■ **What is expected**:
Quote verbatim the lines in the entries below, from the line containing "You are a computer-use" up to and including the line containing "pos(1284,800)". Leave the pictures out of your answer.

■ **Material**:
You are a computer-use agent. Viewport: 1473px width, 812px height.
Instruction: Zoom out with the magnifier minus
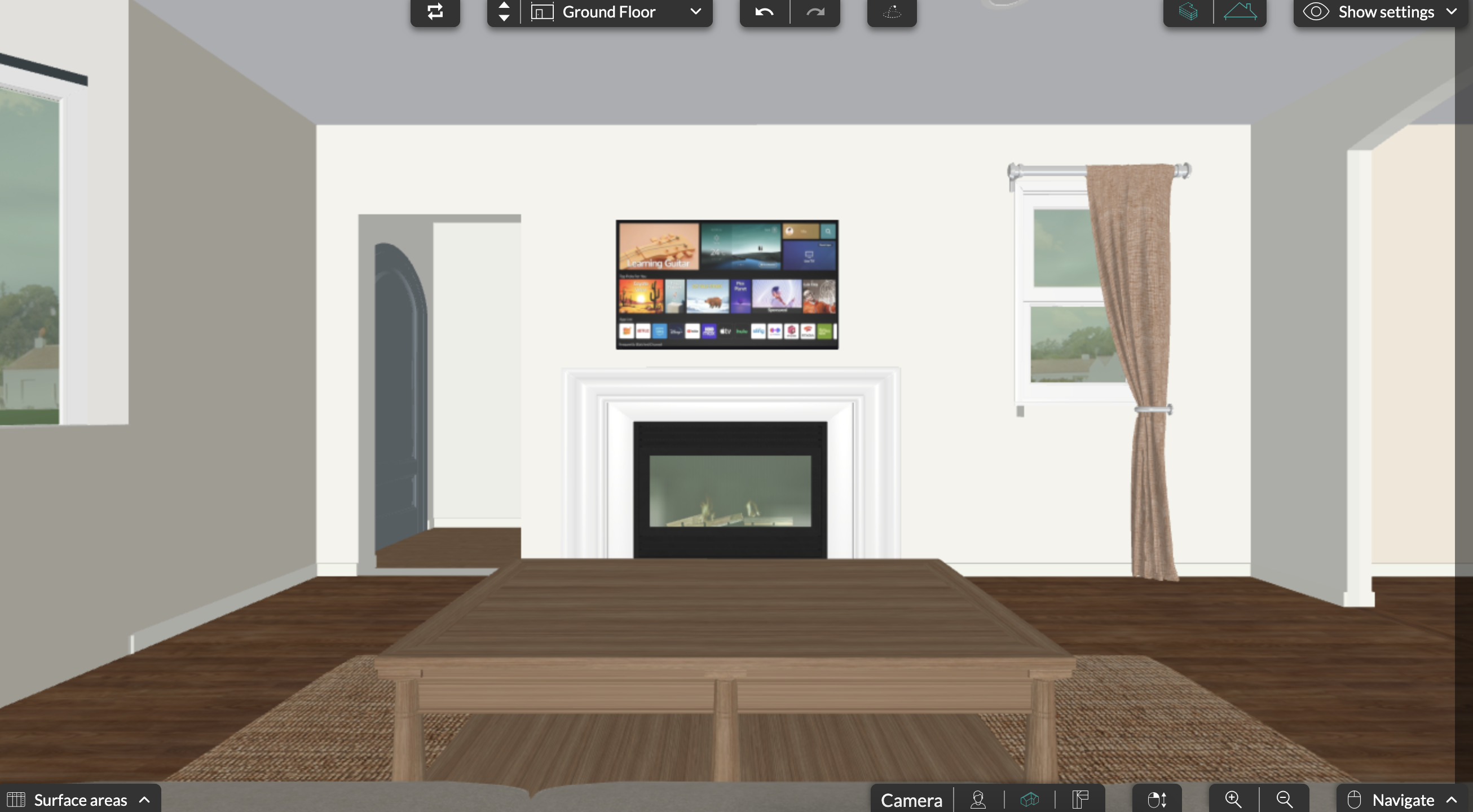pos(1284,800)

* * *

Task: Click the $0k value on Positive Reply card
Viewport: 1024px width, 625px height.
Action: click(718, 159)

■ **Exercise response**:
You are a computer-use agent. Viewport: 1473px width, 812px height.
Instruction: Zoom out with the magnifier minus
pos(1284,800)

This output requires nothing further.